>>893305Hmm.. Can't even find a parts-only hulk you could rip a panel off of, nothing out there.
Between the buttons and display the buttons will be the easier of the two to reverse engineer, but without a schematic I wouldn't be game to try. It likely has a proprietary (reads; no datasheet) chip sitting on the chassis end of the ribbon and with no reference to its pinouts, or what sort of chips were in the panel to create signals, you are in the dark about how to feed meaningful data back into the chassis. The screen looks like it would be a custom VFD (again, very lucky to find a datasheet) and while it may be driven by a common interface chip like a HD44780 or similar, not knowing the custom addresses for the custom screen elements will roadblock you here as well. This assuming you can even get that type of VFD as a spare part of course.

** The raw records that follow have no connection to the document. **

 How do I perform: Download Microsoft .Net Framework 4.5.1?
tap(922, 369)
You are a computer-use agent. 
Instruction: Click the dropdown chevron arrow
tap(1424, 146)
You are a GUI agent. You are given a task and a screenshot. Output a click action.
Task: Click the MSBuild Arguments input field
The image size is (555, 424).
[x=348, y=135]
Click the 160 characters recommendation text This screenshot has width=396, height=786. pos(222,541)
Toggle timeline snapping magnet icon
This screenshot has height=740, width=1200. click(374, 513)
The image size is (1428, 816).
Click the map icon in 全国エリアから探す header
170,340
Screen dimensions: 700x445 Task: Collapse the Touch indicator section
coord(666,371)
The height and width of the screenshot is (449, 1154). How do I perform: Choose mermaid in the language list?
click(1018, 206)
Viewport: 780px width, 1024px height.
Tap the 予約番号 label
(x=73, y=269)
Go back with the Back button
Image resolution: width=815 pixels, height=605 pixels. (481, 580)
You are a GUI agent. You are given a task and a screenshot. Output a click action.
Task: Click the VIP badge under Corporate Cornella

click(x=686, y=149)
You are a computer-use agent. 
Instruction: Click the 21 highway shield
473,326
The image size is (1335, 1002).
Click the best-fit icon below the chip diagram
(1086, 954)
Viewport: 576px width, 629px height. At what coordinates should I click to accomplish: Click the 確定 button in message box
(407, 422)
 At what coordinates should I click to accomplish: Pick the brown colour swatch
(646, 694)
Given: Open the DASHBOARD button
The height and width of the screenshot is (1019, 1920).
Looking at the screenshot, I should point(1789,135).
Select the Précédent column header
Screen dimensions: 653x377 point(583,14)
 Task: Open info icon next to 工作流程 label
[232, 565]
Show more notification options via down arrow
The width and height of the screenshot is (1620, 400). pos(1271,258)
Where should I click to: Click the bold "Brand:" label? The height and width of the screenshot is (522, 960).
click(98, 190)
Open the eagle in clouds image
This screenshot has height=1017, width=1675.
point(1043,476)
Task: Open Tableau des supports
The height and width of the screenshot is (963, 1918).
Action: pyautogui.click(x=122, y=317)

In my travels I saw a OM/SM for $100USD, considering the price of the unit it may be worth it and you could flip the manual once you're done, though consider this. It's an expensive unit. Why was its face ripped off in the first place? If a second unit got smashed up why not swap the whole units instead of opting for surgery? Does this chassis have deeper more painful faults that made it a candidate for spares? Don't mean to scare you off, but in my experience it is generally the most expensive kit I come across that is the most broken because if it were economical to fix, it would be getting fixed.